• [Goal of the exercise] The lines to reproduce from the material below are those from the one containing "The width and height of the screenshot is (416, 492)." through the one containing "Given: Open the account profile avatar", both included; write them out exactly and add nothing.

Start of Block

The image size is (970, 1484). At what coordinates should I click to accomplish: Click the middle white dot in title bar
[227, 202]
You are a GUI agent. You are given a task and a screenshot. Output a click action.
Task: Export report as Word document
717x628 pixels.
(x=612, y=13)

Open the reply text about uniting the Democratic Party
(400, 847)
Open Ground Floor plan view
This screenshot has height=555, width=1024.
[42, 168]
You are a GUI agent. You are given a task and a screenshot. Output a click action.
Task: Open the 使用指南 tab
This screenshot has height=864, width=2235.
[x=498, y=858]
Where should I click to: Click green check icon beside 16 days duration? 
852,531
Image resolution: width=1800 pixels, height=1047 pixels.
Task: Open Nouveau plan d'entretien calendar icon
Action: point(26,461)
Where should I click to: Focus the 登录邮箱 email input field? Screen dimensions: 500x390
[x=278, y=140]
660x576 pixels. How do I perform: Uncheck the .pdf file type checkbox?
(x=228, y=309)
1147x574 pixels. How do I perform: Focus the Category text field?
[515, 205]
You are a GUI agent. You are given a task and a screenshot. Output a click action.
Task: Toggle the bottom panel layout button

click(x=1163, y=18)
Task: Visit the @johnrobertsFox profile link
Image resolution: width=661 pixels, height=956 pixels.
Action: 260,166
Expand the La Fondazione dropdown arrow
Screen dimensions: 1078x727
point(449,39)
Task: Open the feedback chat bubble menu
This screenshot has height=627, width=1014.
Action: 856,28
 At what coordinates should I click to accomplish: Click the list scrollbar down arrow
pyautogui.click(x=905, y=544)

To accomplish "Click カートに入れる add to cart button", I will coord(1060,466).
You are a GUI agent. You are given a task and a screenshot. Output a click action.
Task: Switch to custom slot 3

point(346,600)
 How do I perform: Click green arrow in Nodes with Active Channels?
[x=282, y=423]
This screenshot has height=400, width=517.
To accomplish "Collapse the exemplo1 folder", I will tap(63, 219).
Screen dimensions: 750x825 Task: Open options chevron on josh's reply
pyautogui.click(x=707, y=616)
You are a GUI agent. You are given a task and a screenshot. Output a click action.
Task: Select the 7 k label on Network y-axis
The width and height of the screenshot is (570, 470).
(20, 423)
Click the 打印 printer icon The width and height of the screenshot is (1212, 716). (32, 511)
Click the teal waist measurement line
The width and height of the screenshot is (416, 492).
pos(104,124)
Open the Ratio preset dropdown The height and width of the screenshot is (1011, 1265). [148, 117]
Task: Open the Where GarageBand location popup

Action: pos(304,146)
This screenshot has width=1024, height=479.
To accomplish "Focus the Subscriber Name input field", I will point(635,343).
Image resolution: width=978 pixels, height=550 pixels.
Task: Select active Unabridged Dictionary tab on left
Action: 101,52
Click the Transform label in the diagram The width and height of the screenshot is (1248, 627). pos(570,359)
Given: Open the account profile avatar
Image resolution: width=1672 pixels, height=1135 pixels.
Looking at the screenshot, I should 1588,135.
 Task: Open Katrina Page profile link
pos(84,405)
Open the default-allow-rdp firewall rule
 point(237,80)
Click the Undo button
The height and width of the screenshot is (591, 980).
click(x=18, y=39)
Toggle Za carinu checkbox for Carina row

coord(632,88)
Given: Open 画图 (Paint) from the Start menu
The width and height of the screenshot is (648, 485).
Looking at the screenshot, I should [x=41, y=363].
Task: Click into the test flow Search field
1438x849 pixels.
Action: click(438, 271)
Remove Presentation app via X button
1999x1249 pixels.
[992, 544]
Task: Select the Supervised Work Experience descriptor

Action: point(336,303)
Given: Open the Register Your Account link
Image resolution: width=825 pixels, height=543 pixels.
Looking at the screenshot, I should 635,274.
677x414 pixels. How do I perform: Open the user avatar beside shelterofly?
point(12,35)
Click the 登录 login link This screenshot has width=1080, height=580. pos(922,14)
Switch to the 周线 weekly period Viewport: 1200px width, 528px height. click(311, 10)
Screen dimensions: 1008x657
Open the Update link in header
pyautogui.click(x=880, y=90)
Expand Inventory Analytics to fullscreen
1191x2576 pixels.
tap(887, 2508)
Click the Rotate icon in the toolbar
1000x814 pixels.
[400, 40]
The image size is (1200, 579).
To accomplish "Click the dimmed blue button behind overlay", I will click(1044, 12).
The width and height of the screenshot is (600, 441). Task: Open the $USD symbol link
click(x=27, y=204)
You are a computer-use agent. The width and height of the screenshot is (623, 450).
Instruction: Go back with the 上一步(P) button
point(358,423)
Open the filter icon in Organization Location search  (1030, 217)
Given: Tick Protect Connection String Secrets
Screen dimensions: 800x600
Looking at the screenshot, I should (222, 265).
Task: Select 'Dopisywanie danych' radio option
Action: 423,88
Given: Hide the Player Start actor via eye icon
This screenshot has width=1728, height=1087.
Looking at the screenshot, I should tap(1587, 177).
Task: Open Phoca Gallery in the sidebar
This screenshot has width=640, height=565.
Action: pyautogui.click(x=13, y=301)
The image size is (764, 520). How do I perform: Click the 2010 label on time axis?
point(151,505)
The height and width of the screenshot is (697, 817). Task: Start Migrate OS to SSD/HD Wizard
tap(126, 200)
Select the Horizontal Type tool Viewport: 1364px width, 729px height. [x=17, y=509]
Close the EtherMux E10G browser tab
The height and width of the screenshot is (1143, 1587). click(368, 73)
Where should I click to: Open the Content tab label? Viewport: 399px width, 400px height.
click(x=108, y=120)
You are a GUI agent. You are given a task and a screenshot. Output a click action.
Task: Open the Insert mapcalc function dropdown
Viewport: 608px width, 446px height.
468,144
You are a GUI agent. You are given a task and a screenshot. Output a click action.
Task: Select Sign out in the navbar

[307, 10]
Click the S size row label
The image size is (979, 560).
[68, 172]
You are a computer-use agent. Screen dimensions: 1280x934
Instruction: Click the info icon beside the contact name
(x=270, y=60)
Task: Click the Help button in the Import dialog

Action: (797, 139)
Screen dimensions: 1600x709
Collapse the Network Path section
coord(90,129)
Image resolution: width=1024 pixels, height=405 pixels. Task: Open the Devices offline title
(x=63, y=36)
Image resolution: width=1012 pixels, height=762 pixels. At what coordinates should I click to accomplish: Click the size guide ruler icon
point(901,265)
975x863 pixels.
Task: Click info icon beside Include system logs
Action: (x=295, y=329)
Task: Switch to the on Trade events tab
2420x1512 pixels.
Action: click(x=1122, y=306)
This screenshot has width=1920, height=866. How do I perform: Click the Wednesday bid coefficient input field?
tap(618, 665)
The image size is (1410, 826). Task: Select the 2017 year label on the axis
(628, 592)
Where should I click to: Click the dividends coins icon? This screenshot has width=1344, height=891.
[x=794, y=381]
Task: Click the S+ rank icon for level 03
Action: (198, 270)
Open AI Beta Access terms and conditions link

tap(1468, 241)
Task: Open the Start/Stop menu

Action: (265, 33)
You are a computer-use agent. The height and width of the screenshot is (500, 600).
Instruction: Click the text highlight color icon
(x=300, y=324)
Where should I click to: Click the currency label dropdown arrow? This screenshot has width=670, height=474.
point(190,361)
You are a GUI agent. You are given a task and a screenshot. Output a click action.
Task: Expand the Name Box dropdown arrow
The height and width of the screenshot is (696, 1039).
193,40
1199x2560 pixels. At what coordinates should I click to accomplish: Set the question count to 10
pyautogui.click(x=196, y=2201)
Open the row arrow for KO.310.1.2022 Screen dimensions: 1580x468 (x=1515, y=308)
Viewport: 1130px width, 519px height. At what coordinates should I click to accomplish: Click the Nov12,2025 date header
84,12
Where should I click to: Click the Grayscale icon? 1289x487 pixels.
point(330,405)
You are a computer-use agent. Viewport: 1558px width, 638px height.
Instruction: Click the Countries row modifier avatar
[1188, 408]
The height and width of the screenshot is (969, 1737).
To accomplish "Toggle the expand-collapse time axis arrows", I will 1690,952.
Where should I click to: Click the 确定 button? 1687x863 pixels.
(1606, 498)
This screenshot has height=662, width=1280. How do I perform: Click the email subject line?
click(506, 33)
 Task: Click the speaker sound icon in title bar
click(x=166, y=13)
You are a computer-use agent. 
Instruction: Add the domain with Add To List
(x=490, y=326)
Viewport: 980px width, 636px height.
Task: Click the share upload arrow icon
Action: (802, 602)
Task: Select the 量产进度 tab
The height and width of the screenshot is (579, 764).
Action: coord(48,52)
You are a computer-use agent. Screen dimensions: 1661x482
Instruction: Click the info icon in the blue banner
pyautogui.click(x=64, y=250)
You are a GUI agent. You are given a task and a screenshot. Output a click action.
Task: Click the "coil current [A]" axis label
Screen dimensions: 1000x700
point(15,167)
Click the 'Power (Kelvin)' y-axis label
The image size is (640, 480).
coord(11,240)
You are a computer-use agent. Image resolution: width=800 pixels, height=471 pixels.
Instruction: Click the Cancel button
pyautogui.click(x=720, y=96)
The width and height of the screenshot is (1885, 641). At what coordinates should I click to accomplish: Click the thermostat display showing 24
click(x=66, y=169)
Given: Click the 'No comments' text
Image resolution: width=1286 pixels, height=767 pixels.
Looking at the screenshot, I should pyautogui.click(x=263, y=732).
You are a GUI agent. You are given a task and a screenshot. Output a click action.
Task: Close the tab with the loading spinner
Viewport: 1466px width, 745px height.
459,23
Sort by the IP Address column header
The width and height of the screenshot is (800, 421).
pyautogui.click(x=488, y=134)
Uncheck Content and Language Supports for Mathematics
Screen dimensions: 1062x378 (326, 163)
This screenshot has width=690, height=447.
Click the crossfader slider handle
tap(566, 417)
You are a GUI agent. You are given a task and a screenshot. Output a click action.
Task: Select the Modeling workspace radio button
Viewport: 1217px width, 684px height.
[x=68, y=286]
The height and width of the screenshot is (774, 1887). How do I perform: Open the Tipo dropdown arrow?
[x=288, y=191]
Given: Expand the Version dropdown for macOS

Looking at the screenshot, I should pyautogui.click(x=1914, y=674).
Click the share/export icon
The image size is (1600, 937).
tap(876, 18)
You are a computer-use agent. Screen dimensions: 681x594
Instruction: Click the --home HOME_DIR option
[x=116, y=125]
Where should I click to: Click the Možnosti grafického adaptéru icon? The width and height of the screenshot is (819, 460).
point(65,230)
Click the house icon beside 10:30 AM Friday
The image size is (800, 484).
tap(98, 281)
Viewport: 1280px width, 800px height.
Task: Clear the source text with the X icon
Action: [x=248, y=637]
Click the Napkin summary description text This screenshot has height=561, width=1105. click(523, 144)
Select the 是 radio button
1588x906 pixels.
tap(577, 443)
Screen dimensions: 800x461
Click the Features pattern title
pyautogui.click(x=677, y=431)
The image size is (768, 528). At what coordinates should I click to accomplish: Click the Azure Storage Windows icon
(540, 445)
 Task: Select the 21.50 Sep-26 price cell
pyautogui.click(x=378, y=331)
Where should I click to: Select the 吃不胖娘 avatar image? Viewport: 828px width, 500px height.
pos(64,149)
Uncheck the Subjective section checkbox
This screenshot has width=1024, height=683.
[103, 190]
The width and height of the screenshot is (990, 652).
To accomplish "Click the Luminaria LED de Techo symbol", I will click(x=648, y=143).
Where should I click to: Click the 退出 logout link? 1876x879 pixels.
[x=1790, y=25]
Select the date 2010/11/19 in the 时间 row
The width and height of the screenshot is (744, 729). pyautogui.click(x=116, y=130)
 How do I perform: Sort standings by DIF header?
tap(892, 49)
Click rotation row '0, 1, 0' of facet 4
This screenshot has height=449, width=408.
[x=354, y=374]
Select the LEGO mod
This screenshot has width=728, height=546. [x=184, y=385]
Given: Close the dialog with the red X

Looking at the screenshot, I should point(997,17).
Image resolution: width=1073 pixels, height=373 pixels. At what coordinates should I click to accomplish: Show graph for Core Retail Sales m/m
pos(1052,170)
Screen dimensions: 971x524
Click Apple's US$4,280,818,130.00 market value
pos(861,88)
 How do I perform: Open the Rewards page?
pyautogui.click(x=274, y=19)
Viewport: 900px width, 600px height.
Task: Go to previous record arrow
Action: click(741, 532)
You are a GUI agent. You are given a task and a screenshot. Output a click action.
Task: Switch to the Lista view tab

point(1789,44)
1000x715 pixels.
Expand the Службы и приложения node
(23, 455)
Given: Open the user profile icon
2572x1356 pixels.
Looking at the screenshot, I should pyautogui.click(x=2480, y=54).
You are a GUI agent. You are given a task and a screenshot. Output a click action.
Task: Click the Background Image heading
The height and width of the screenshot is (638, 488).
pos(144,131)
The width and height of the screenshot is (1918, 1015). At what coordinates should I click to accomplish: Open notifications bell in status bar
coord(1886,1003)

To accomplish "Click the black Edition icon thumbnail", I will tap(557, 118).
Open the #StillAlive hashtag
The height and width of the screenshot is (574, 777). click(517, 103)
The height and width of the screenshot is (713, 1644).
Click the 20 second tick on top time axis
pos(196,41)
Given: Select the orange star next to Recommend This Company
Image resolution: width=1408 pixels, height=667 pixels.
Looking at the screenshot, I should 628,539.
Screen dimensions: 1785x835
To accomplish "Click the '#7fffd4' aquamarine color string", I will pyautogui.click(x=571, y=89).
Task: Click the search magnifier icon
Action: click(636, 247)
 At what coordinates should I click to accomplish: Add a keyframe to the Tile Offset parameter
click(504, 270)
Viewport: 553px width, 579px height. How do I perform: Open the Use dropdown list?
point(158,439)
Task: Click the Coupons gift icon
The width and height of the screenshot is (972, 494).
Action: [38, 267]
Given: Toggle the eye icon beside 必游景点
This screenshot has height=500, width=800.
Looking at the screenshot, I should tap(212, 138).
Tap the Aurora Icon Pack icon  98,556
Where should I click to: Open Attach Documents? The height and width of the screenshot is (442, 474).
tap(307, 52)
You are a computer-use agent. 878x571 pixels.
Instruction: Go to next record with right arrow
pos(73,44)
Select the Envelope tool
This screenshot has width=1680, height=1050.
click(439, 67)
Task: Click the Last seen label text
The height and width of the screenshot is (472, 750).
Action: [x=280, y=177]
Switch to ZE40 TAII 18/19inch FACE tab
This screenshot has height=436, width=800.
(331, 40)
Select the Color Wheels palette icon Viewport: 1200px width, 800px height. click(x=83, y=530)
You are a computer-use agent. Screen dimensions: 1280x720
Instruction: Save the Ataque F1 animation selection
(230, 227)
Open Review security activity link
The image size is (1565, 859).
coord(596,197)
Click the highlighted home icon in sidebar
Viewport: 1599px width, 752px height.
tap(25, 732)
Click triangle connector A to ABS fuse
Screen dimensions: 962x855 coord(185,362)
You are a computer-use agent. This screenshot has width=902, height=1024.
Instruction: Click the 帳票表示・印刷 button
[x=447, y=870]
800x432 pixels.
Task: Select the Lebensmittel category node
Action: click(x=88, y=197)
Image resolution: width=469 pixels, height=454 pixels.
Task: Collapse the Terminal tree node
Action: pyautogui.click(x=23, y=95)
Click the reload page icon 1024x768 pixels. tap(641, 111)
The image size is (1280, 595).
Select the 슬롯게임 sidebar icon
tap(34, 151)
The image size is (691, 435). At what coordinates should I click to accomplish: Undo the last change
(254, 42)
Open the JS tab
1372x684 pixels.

End of Block

• [The answer]
The width and height of the screenshot is (416, 492).
pos(104,124)
Open the Ratio preset dropdown The height and width of the screenshot is (1011, 1265). [148, 117]
Task: Open the Where GarageBand location popup

Action: pos(304,146)
This screenshot has width=1024, height=479.
To accomplish "Focus the Subscriber Name input field", I will point(635,343).
Image resolution: width=978 pixels, height=550 pixels.
Task: Select active Unabridged Dictionary tab on left
Action: 101,52
Click the Transform label in the diagram The width and height of the screenshot is (1248, 627). pos(570,359)
Given: Open the account profile avatar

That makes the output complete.